Не из воительниц. Наверное, из тех наемниц-телохранительниц, которых готовят из подобранных или купленных сирот и учат с детства в особых школах, чтобы и охранять господина, и шпионить для него, и служить ему на ложе, и убивать для него, и умереть за него, если надо. Ильгиз не помнила подробностей, но знала, что такая вот девка стоит столько, что и не вдруг представишь…
И еще что-то поразило ханшу в облике врагов. Она сразу даже не сообразила, что именно. Но потом поняла: от них исходило дуновение мрака.
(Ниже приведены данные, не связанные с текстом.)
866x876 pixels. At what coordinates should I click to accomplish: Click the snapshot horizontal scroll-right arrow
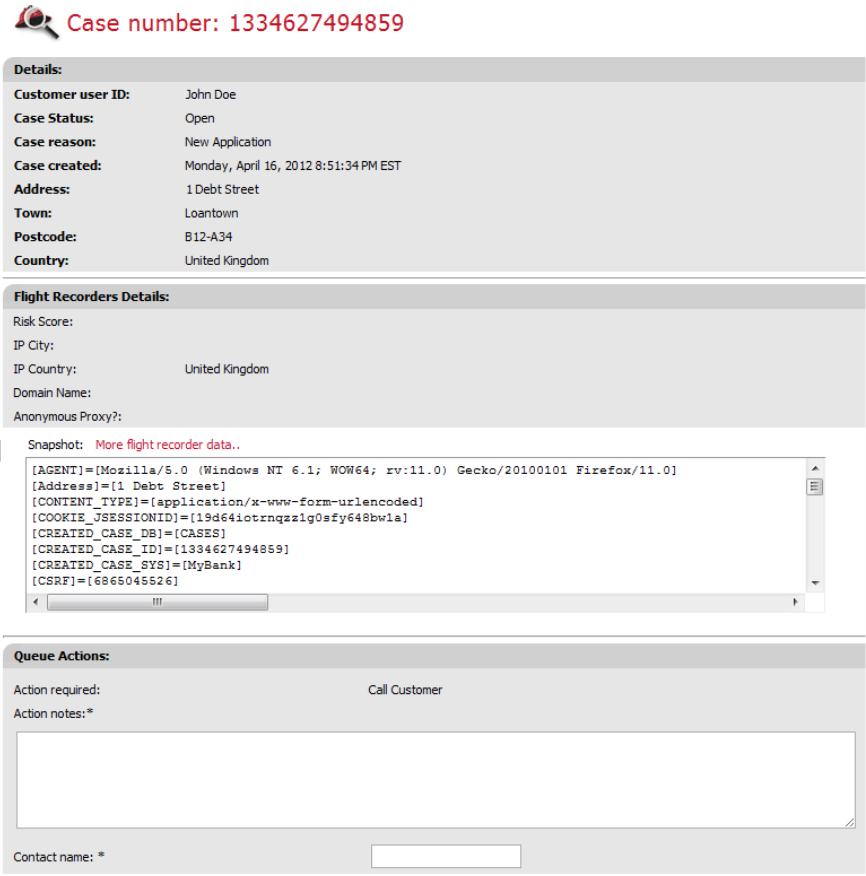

Как будто приподняли полог юрты, а за ним — темная беззвездная ночь, откуда веет холодным
— Ты меня слышишь? — осведомился усатый.
Ханша то ли от испуга, то ли из-за упрямства молчала.
— Я спрашиваю тебя!
Стояла перед ним бледная, полураздетая.
— Оденься! — прикрикнул главарь.
Ильгиз вдруг засмеялась обреченным смехом, когда уже ничего не страшно.
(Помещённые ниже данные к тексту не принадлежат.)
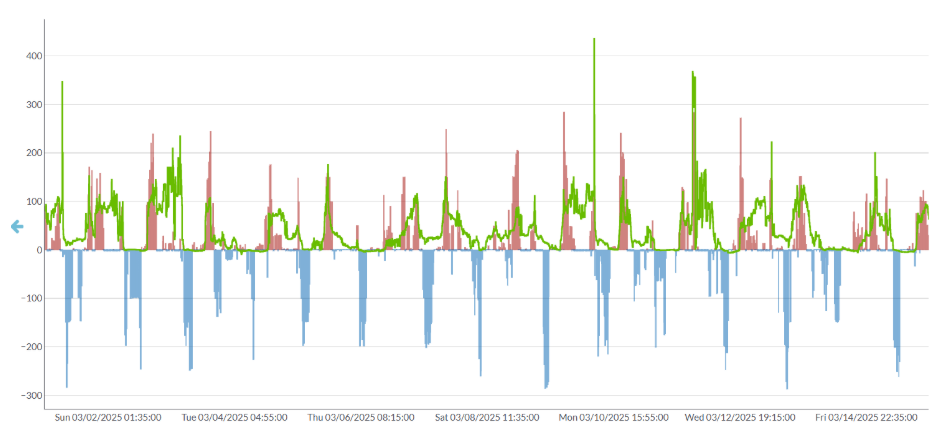The height and width of the screenshot is (438, 942).
Task: Click the wide blue bar above Mon 03/10 label
Action: pyautogui.click(x=546, y=320)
— А я-то думала, что велят раздеться до конца… Или вы свое мужское добро пожертвовали хозяину?
— Придет время, и, быть может, ты узнаешь, что забирает Владыка и чем награждает. Но сейчас оставим пустые слова. Я хочу поговорить о другом…
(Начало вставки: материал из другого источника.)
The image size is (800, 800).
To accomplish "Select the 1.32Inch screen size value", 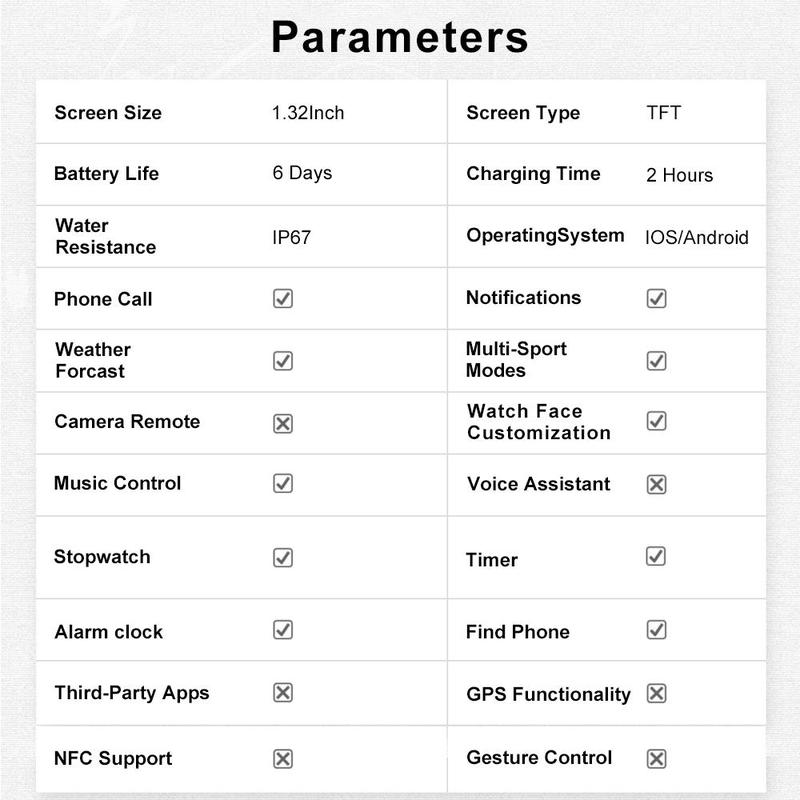I will point(308,113).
— И о чем же? О чем нам с тобой говорить? Старая Бирме, что наставляла меня в тайных делах, рассказала мне довольно о… о тех, кто выходит из Тьмы.
— Не все ведомо глупым старухам! — самодовольно отрезал чужак. — Тебе еще многое должно открыться. Тьма всего лишь слово, каким пугают глупцов. Мы, в конце концов, все из Тьмы вышли, из Тьмы созданы… — И замолчал, протянув паузу. — Не бывает так, чтобы были лишь Свет или Тьма…
— Мне достаточно, что Тьма — это Ундораргир… — бросила Ильгиз, делая шаг к одежде.
— Хамахт, возьми на время пи-сто-летт уважаемой ханши, он, видать, мешает ей думать, — приказал жрец девке. И самым непринужденным образом улыбнулся замершей Ильгиз. — Ну так как, поговорим?..
Эуденоскаррианд. Примерно сто двадцать километров к юго-востоку от Татры
Воинство шаркаанов отошло от убитых и растерзанных приграничных земель Эуденоскаррианда сюда, в самый центр провинции Руллано.
Еще недавно это была цветущая область с белокаменными городами в окружении огромных садов и виноградников, изрытая оросительными каналами, на холмах которой паслись неисчислимые стада коров и белоснежных баранов, кормивших чуть не пол-империи…
Сейчас все, что не было сожрано конскими и человеческими табунами врагов, было предано огню и мечу…
И сейчас собравшееся тут войско подъедало последнее и гадало, куда они двинутся. Либо вернутся в глубь империи, чтобы добить ее, либо вернутся домой. Многие поговаривали, что надо бы вернуться. Не за горами конец лета и осенние холодные дожди.
А они и так отягощены трофеями сверх меры. Не разумнее ли сохранить силы для будущего, чтобы вновь ворваться в эти земли следующим годом и навсегда покорить земли империи. Шаманы и предсказатели поговаривали, что зима будет ранняя и холодная.
Но вождь отмалчивался…
…Незнающему человеку могло показаться, что в степи кочевья расположены как попало и кому где вздумалось. Но тот, кто следовал порядкам, установленным обычаями Степи, знал, что когда кочевье (будь то ханское или самого захудалого рода) меняло место, то оно ставило свой войлочный город в строго определенном порядке. И ставки Ундораргира это тоже касалось.